D'Alema non sopporta l'idea che Renzi riesca

a fare quello che lui non ha fatto

 di Sergio Soave , Italia Oggi 6.9.2014 Italia Oggi

Dopo un breve periodo di tregua, che i maliziosi imputano all'attesa di un qualche incarico di livello europeo, Massimo D'Alema ha ripreso le ostilità nei confronti di Matteo Renzi. Naturalmente non c'è da stupirsi che un esponente politico sottoposto a «rottamazione» non sia grato a chi ha avviato questo processo, però il fatto che l'attacco sia comprensibile non significa che sia giustificato. D'Alema in sostanza non accetta che il leader del Partito democratico sia presidente del consiglio, nonostante questa sia ora la regola statutaria adottata dal suo partito. Se c'è qualcuno che dovrebbe sapere bene quanto sia pericoloso per un premier lasciare ad altri la guida del proprio partito è proprio D'Alema, che quando arrivò, anch'egli senza mandato elettorale diretto, a Palazzo Chigi, lasciò a Walter Veltroni la guida dei Democratici di sinistra, ruolo dal quale il suo successore manovrò per approfittare del primo scivolone del premier, un insuccesso alle elezioni regionali, per indurlo alle dimissioni, che poi accettò di buon grado.
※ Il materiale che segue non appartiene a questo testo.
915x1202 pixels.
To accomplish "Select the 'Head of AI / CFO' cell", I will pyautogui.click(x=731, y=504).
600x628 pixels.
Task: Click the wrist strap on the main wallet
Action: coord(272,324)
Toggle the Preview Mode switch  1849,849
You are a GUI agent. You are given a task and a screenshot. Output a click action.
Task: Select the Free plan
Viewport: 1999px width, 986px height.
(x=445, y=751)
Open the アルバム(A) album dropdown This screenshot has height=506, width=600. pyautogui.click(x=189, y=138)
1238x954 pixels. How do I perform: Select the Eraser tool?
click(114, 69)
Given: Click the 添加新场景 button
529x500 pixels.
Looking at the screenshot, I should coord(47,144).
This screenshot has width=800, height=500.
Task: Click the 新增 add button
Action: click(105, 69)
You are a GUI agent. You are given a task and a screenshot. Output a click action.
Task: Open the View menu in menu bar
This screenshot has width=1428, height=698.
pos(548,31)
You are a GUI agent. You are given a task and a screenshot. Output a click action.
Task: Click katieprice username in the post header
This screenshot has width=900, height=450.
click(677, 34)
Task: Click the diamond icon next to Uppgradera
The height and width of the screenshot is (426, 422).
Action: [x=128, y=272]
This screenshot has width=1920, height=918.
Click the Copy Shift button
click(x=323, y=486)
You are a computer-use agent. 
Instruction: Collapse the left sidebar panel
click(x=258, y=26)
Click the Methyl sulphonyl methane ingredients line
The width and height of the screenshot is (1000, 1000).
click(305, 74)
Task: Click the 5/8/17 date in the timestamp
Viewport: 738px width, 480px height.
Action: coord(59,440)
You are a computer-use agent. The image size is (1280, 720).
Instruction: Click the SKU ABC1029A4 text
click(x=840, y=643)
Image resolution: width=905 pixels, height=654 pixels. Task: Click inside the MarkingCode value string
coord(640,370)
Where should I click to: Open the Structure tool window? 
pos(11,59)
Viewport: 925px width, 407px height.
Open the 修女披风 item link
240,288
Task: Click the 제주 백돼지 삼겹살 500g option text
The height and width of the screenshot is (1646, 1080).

In quasi tutte le grandi democrazie europee se il governo spetta al leader di un partito, la direzione di fatto del partito è esercitata dalla stessa persona, anche se in qualche caso la funzione formale di segretario è affidata a un altro esponente. In ogni caso nessuno dubita che il leader della Cdu sia Angela Merkel o quello del Ps francese sia François Hollande (anche ora che ha un gradimento che vale un terzo di quello registrato da Matteo Renzi). Solo in Italia la distinzione tra la guida del partito e quella del governo, imposta dalla congiura dorotea ad Amintore Fanfani sessant'anni fa, è diventata una regola, regola che ha reso così fragili i governi da provocarne una durata media di meno di due anni. D'Alema lo sa benissimo, ha lavorato con alterni insuccessi a riforme istituzionali (concordate anche da lui con Silvio Berlusconi, nonostante ora si scandalizzi perché Renzi fa lo stesso) che dovevano stabilizzare i governi in un sistema di alternanza e, nella riforma licenziata dalla sua bicamerale, incardinati addirittura in un sistema semipresidenziale alla francese.

A quanto apre D'Alema non sopporta proprio questo, che Renzi possa alla fine realizzare un disegno di riforma complessivo che i suoi predecessori, a cominciare naturalmente da lui, non sono riusciti a completare. È lo spirito per così dire retroattivo dell'attacco che lo rende poco credibile, che sembra una ricaduta nel vezzo autolesionistico che ha caratterizzato la sinistra italiana in tutto il dopoguerra, indipendentemente dalla fondatezza delle critiche sull'efficacia dell'azione governativa.